Exercise >> Convert the lines of the material starting at the line containing "You are a GUI" and ending at the line containing "Looking at the screenshot, I should click(654, 265)." into a JSON list of strings, one string per line, leaving out blank lines. Omit the pictures from your answer.

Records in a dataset

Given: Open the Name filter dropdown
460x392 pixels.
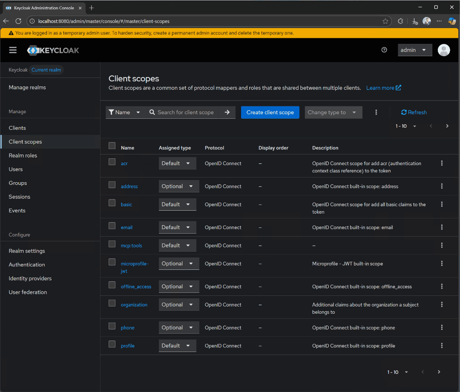Looking at the screenshot, I should pyautogui.click(x=125, y=112).
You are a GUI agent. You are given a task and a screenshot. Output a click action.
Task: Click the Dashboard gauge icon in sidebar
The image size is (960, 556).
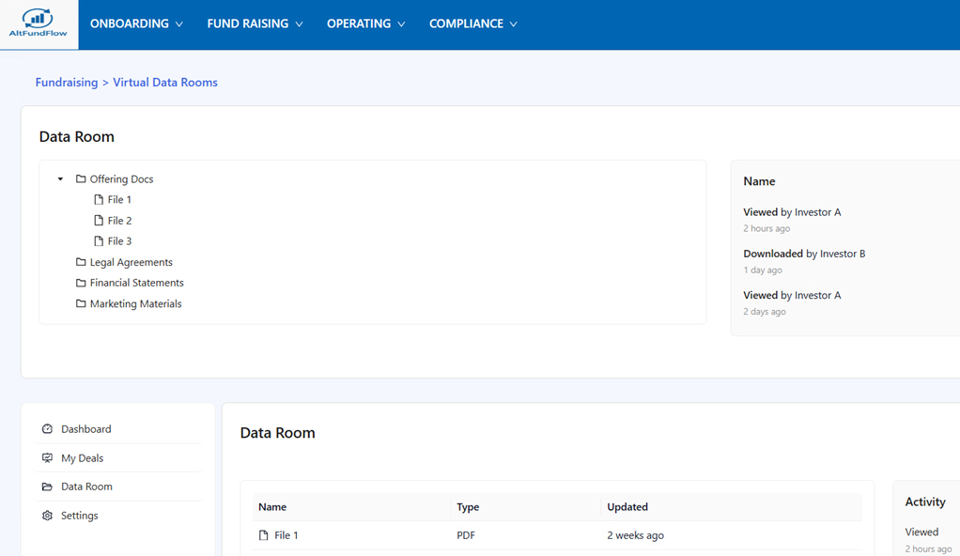(47, 429)
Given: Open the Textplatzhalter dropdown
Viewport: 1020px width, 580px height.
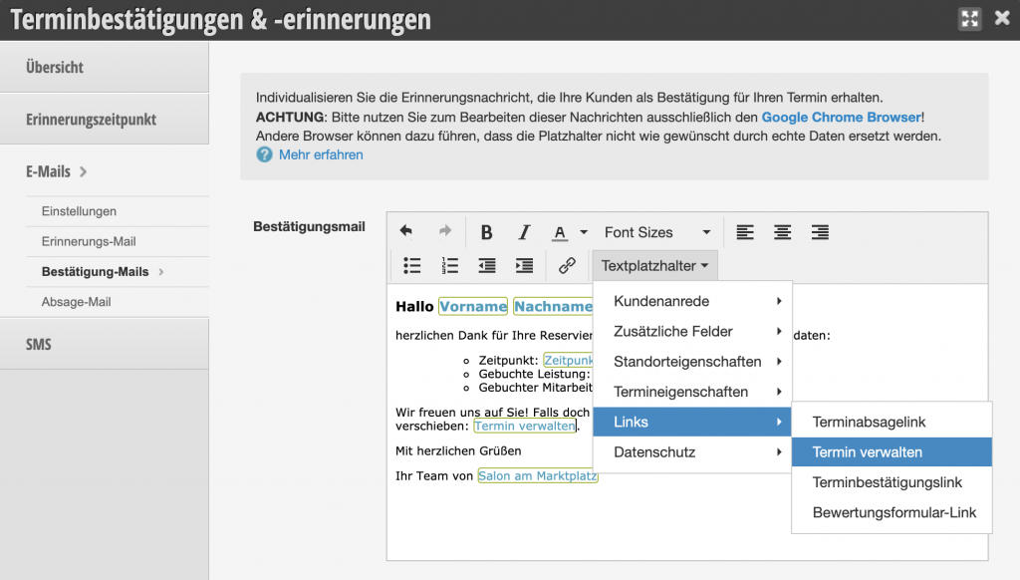Looking at the screenshot, I should click(654, 265).
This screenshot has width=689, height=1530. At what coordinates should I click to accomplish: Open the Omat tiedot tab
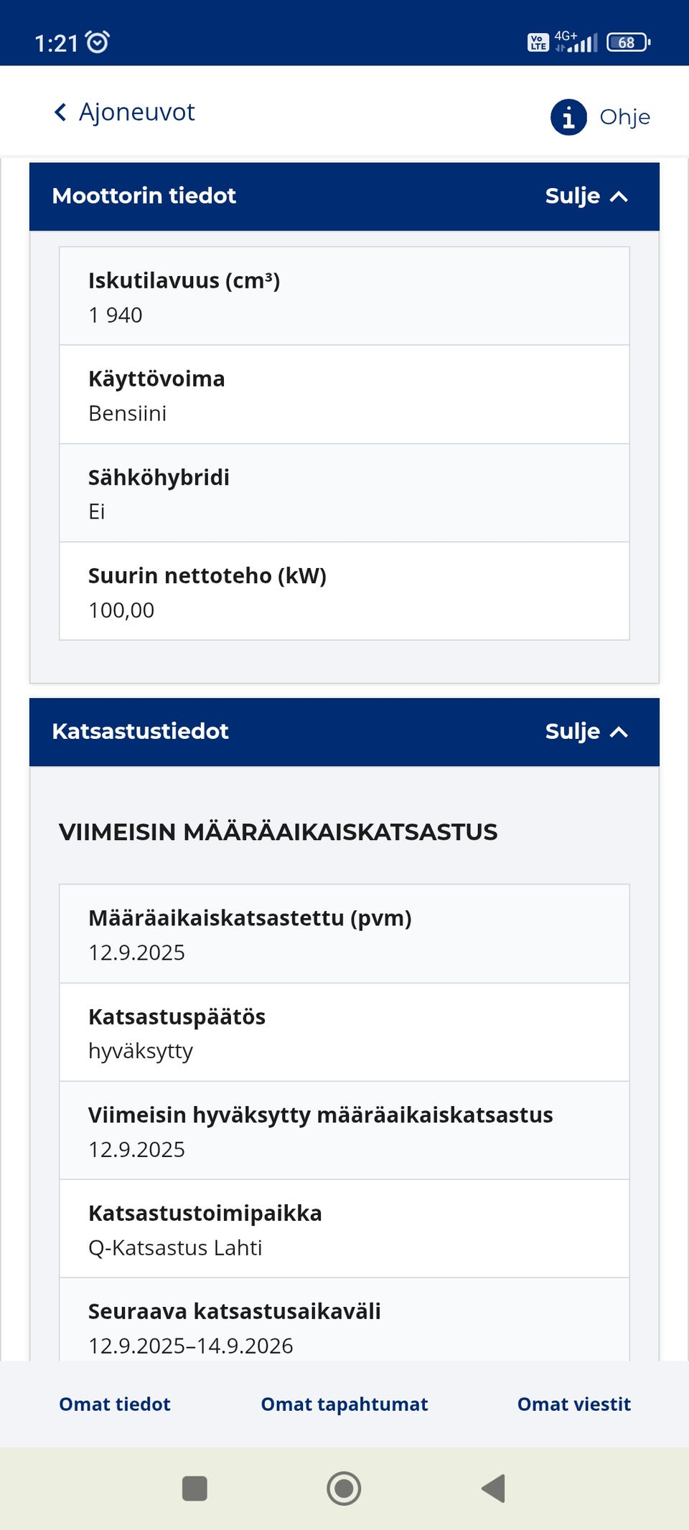pos(114,1404)
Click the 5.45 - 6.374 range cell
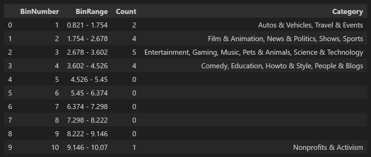The image size is (371, 157). coord(89,93)
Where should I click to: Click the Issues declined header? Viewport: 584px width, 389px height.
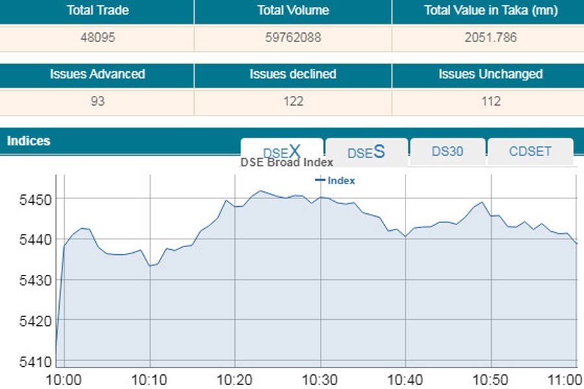[293, 74]
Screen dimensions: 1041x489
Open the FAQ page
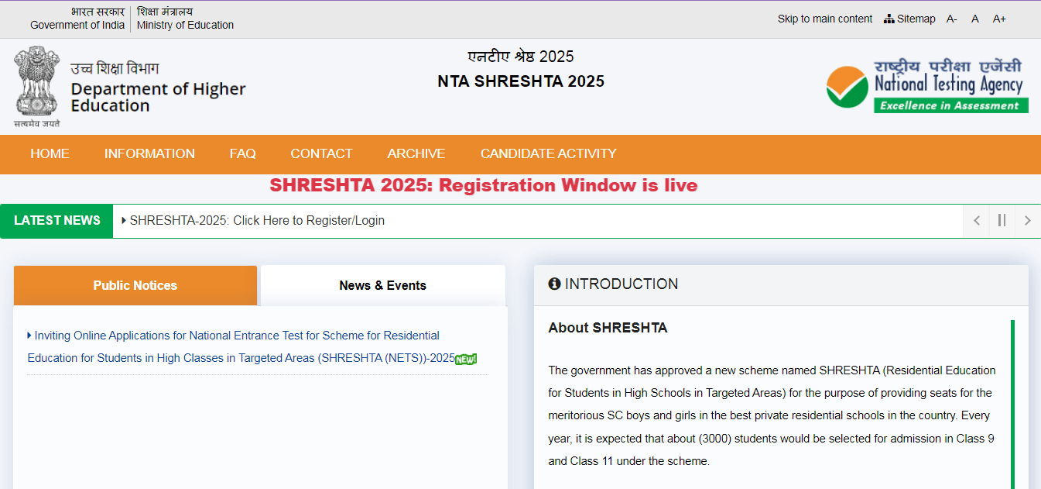click(242, 153)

Solved exercise >>
[
  "You are a GUI agent. You are given a task and a screenshot. Output a click action.",
  "Task: Click the Dashboard gauge icon in sidebar",
  "The image size is (960, 556).",
  "(47, 429)",
  "Given: Open the Textplatzhalter dropdown",
  "Viewport: 1020px width, 580px height.",
  "Looking at the screenshot, I should click(654, 265)."
]